Lavandula luisieri and Lavandula viridis essential oils as upcoming anti-protozoal agents: A key focus on leishmaniasis

Detalhes bibliográficos
Autor(a) principal: Machado, M
Data de Publicação: 2019
Outros Autores: Martins, N, Salgueiro, L, Cavaleiro, C, Sousa, MC
Tipo de documento: Artigo
Idioma: eng
Título da fonte: Repositório Científico de Acesso Aberto de Portugal (Repositórios Cientìficos)
Texto Completo: https://hdl.handle.net/10216/136242
Resumo: Background and objectives: Leishmania species is the causative agent of leishmaniasis, a broad-spectrum clinical condition that can even be life-threatening when neglected. Current therapeutic strategies, despite beings highly cost-effective, have been increasingly associated with the appearance of drug-resistant microorganisms. Thus, an increasing number of thorough studies are needed towards upcoming drug discovery. This study aims to reveal the anti-protozoa activity of Lavandula luisieri and Lavandula viridis essential oils (EO) and their main components (1,8-cineole, linalool, and borneol). Materials and Methods: L. luisieri and L. viridis EO and their main components' leishmanicidal effects were tested in vitro against Leishmania infantum, Leishmania major, and Leishmania tropica strains.
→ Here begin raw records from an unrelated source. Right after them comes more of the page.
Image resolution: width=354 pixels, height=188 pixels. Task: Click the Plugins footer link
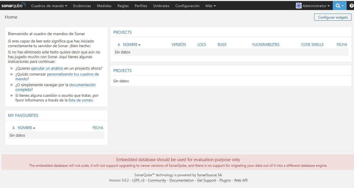(x=225, y=180)
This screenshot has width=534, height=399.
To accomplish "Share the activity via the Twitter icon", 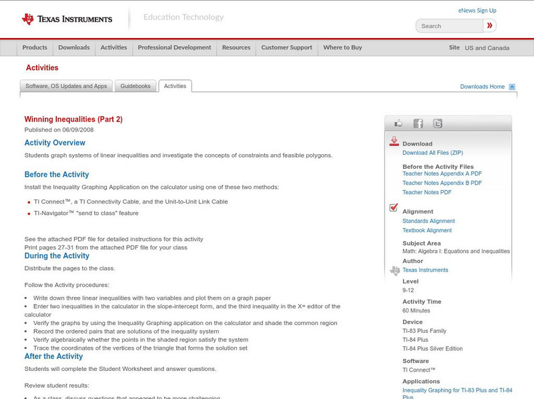I will pos(438,123).
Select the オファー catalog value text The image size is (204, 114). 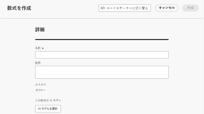pyautogui.click(x=40, y=90)
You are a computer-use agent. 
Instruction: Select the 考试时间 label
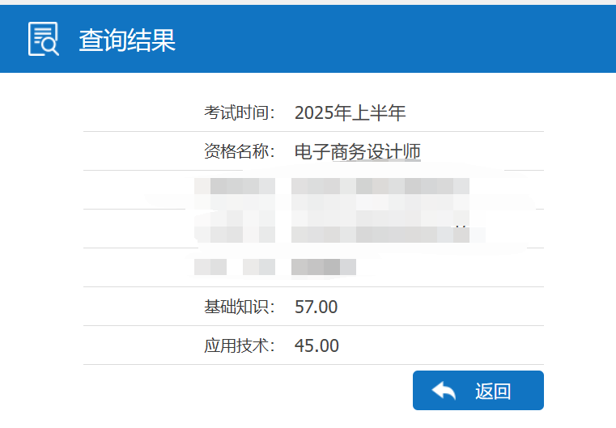coord(240,112)
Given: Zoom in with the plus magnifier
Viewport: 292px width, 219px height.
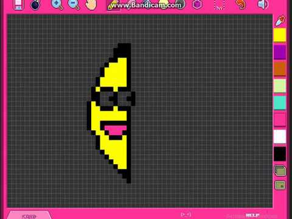Looking at the screenshot, I should pyautogui.click(x=57, y=5).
Cell viability effects were estimated by using the tetrazolium-dye (MTT) colorimetric method, morphological changes were assessed by scanning electron microscopy (SEM) and ultrastructural investigation by transmission electronic microscopy (TEM). Phosphatidylserine externalization, mitochondrial membrane potential (MMP), and cathepsin D activity assessment were also carried out. Finally, cytotoxic activity of the studied matrices was also determined in mammalian cells. Results: Plant-studied EO exhibited prominent anti-Leishmania effects (IC50 = 31-263 µg/mL), with L. luisieri being the most active one. At concentrations corresponding to IC50 values, EO-exposed L. infantum promastigotes suffered marked ultrastructural modifications. The presence of aberrant-shaped cells, mitochondrial and kinetoplast swelling, and autophagosomal structures were the most common evidenced changes. L. luisieri EO exerted its leishmanicidal activity through different mechanisms, but mainly through unleashing apoptosis. Phosphatidylserine externalization, mitochondrial membrane potential loss, and cell-cycle arrest at G(0)/G(1) phase were the most remarkable apoptosis-mediated aspects. Inhibition of cathepsin D activity was also observed. No toxic effects were found on macrophage cells. Conclusions: L. luisieri seems to be an upcoming source of bioactive molecules for leishmaniasis control and to find leading molecules for new drugs formulation against Leishmania infections.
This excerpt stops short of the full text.